There are many benefits to using NFS: automounting,
diskless and
dataless clients, centralized backups, reduced disk
requirements,
uniform login environments, network client installation
(see sidebar),
centralized file control, and uniform filesystem architectures.
As with
most things, there are right and wrong ways to use NFS.
You could
arbitrarily mount directories all over the domain, creating
a convoluted
web of dependencies and an administrative nightmare.
Or, with some
forethought and careful planning, you can develop a
coherent and
consistent strategy that will facilitate the administration
of your
domain.
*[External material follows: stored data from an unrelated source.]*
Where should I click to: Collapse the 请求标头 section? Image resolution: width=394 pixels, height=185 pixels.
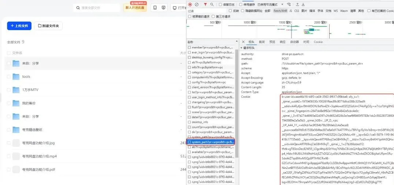point(242,48)
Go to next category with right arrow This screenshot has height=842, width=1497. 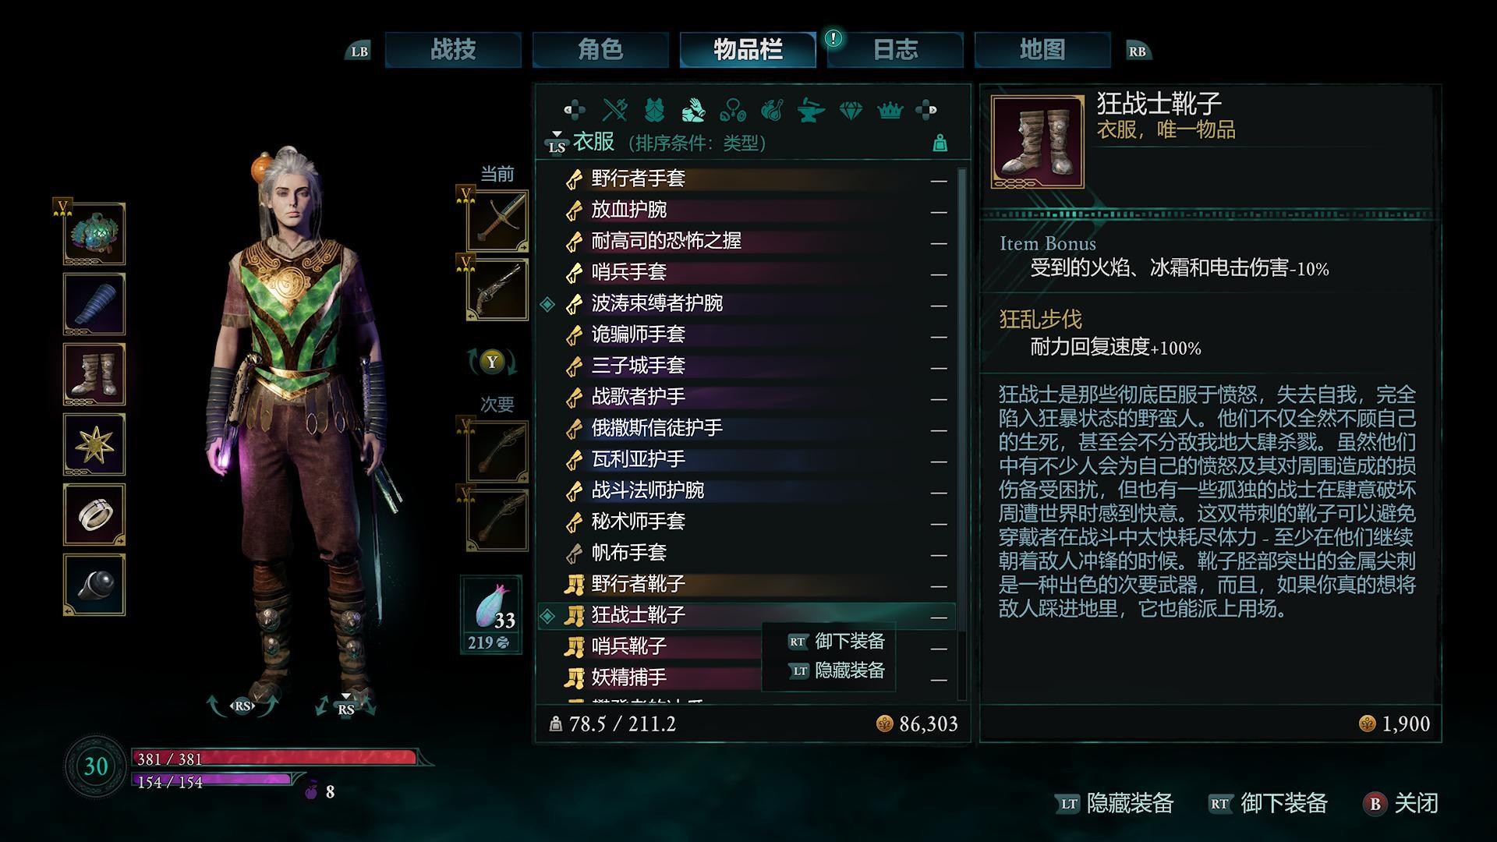[x=926, y=110]
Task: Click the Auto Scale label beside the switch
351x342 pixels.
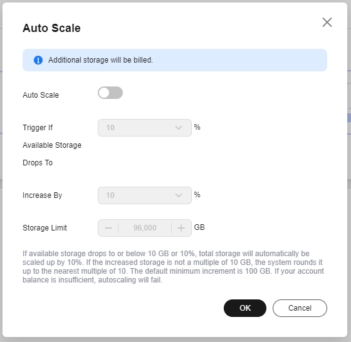Action: tap(41, 95)
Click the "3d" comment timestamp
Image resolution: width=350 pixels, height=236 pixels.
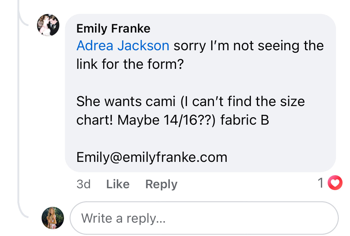tap(83, 184)
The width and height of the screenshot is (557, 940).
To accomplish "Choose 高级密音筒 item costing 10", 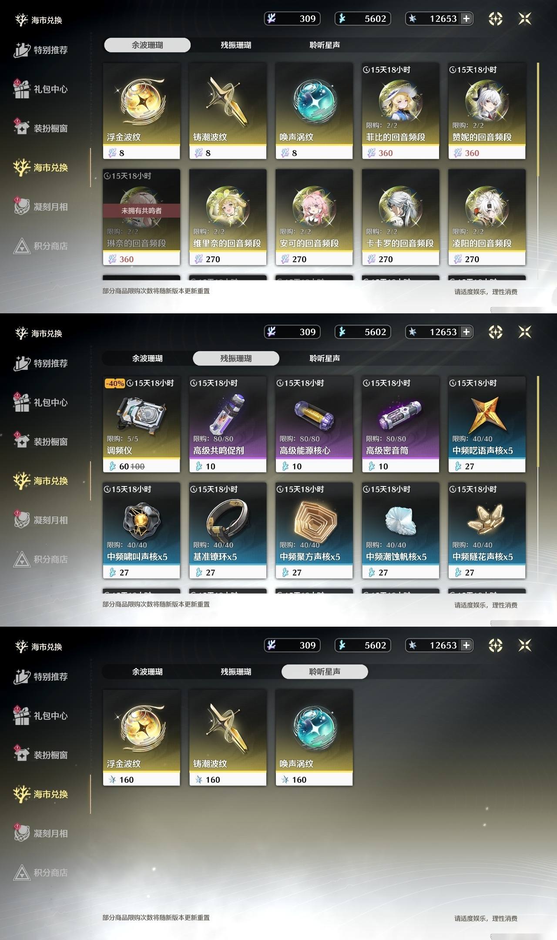I will click(x=400, y=424).
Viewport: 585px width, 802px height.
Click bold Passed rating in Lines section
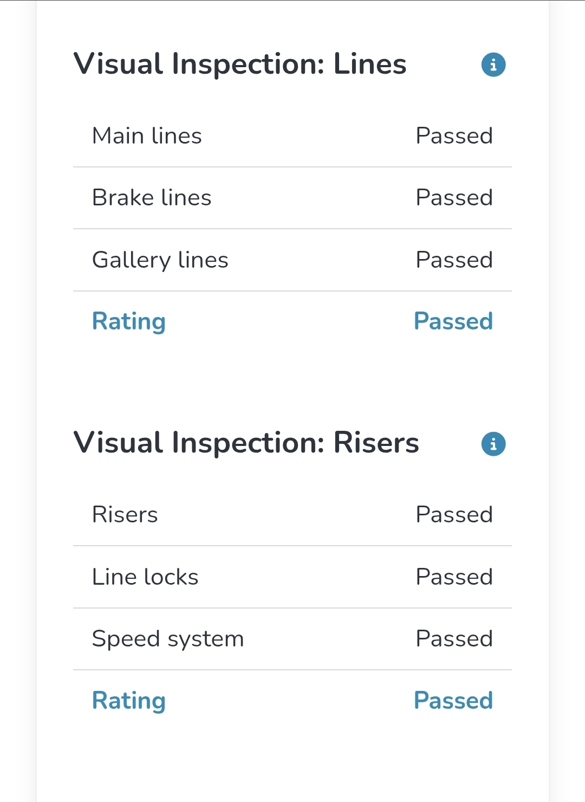pos(453,321)
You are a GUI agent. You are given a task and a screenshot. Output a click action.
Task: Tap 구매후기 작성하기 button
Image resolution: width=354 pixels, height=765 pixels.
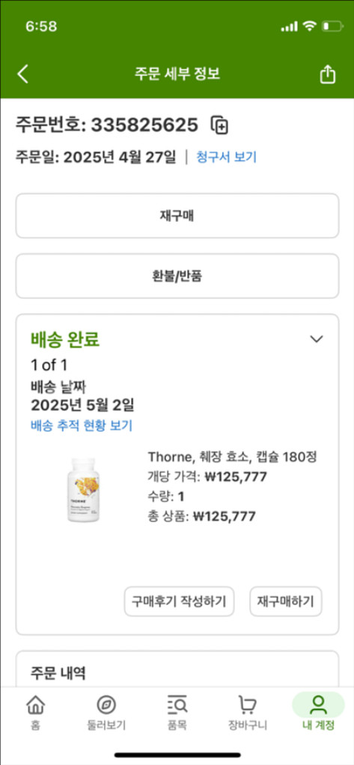179,601
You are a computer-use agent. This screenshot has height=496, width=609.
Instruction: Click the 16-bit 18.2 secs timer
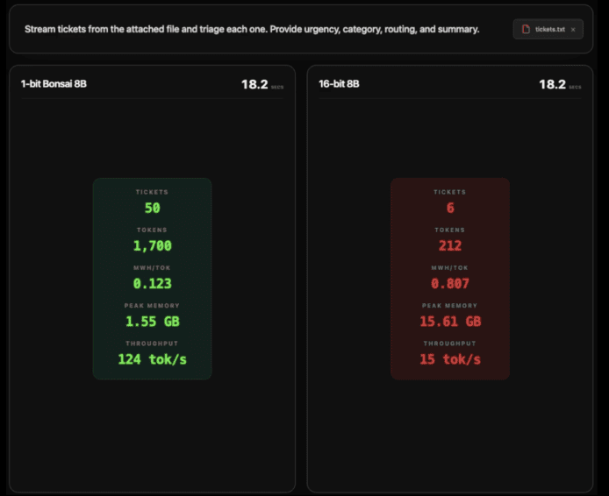click(x=560, y=84)
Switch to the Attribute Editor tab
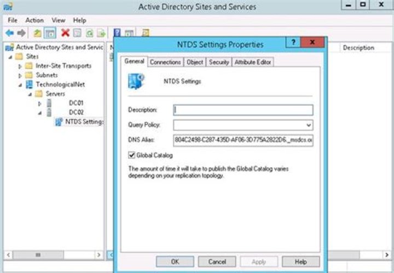Screen dimensions: 394x273 [253, 62]
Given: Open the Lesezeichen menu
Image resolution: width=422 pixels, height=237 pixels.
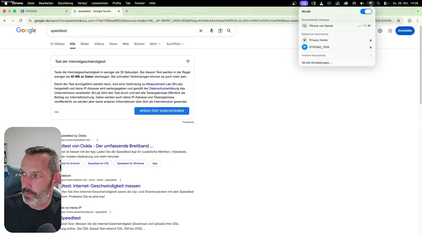Looking at the screenshot, I should (100, 3).
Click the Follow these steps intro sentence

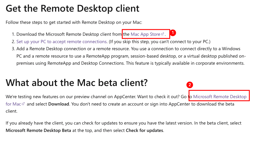click(74, 22)
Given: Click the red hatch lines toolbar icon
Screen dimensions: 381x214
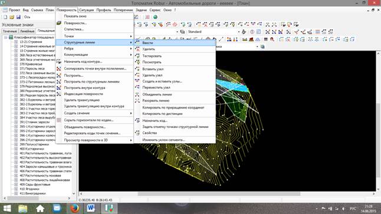Looking at the screenshot, I should 175,25.
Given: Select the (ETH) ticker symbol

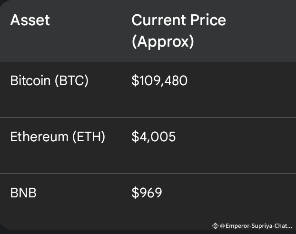Looking at the screenshot, I should click(89, 137).
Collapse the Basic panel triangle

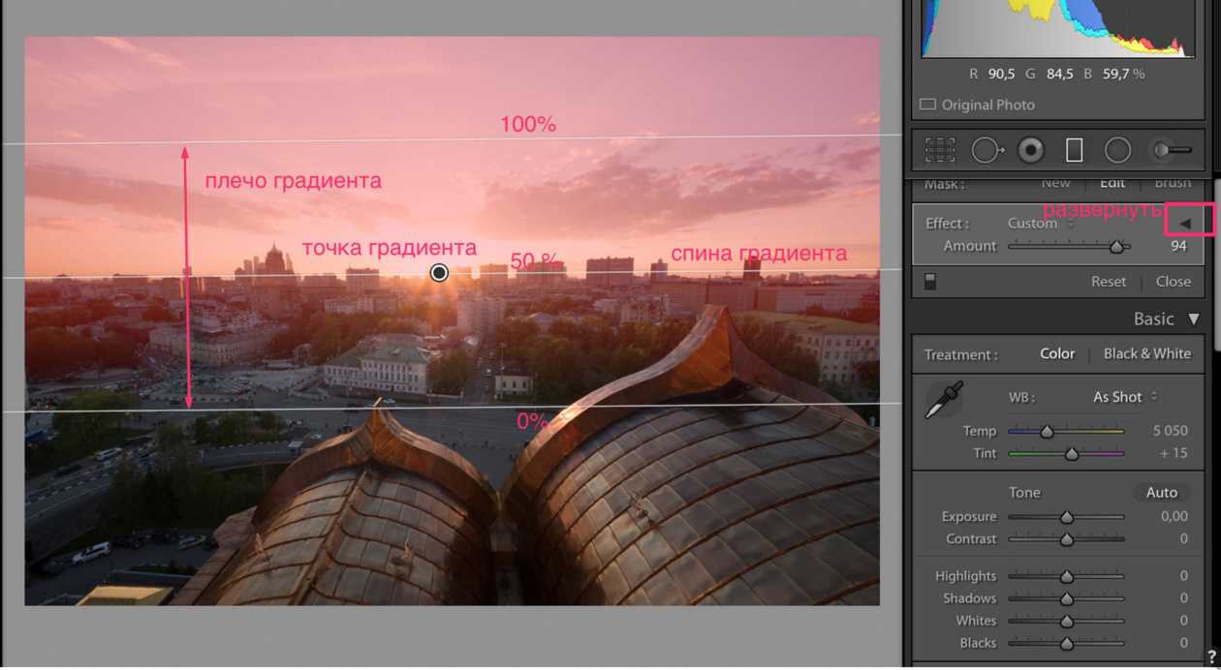point(1194,319)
This article shows how to use centralized file
control and
uniform filesystem architectures to simplify installation
and
maintenance of clients through NFS.
I have made several programs and files available across
my domain (gcc,
bash, ncftp, perl, sudo, info, olvwm, related
configuration/documentation files, and so forth). Some
of the files are
binaries, which must be grouped according to operating
system. Others
are scripts and data files that are independent of operating
system
(although in the case of scripts, they must be written
to handle
OS-dependent command differences, of course).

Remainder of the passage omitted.